All lines from the one containing "Task: Click Amazon's red 30-day price chart" down to the one containing "Check Можно подключить", both ends included, are to be given again exactly; omit the rest of the listing below.

-=-=-=-=-

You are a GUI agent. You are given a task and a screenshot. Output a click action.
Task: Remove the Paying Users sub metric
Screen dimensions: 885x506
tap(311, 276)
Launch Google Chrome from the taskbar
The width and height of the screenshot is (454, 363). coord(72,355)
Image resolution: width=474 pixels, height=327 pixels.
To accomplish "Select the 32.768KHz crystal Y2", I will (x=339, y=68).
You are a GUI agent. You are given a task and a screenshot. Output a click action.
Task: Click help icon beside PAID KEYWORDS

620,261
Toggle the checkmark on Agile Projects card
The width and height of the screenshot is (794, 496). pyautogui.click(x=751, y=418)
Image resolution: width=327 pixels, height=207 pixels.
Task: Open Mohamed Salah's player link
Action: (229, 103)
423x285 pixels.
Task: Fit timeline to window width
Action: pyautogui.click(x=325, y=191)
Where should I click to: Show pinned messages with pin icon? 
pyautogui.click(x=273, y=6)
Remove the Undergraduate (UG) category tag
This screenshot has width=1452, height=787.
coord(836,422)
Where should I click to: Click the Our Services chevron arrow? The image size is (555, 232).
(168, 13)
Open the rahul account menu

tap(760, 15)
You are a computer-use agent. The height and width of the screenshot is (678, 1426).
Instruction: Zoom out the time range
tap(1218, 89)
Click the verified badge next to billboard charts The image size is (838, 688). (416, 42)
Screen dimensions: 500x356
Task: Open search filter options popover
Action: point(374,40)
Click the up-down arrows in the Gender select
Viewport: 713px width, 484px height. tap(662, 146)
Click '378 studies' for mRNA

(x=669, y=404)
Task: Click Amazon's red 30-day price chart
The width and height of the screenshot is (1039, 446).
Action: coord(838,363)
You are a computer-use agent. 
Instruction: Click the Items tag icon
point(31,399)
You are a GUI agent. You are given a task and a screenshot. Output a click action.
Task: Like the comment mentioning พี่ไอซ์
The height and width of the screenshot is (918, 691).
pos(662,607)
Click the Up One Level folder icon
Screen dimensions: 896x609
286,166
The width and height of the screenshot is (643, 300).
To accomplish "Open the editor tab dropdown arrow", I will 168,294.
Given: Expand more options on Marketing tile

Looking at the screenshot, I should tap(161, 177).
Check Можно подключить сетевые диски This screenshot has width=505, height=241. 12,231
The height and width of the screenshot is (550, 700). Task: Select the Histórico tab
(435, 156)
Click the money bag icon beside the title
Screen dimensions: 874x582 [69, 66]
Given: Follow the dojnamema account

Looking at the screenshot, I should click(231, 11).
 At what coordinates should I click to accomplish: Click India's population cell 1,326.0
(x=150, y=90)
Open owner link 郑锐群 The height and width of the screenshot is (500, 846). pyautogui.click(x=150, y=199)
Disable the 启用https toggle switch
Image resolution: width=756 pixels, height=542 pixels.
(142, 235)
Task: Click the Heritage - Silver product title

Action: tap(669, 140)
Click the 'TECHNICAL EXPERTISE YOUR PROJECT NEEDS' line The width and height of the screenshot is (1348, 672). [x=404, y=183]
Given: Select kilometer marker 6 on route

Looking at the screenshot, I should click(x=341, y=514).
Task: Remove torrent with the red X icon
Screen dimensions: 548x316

-=-=-=-=-

* Exercise solution
Task: Click Amazon's red 30-day price chart
The width and height of the screenshot is (1039, 446).
Action: coord(838,363)
You are a computer-use agent. 
Instruction: Click the Items tag icon
point(31,399)
You are a GUI agent. You are given a task and a screenshot. Output a click action.
Task: Like the comment mentioning พี่ไอซ์
The height and width of the screenshot is (918, 691).
pos(662,607)
Click the Up One Level folder icon
Screen dimensions: 896x609
286,166
The width and height of the screenshot is (643, 300).
To accomplish "Open the editor tab dropdown arrow", I will 168,294.
Given: Expand more options on Marketing tile

Looking at the screenshot, I should tap(161, 177).
Check Можно подключить сетевые диски This screenshot has width=505, height=241. 12,231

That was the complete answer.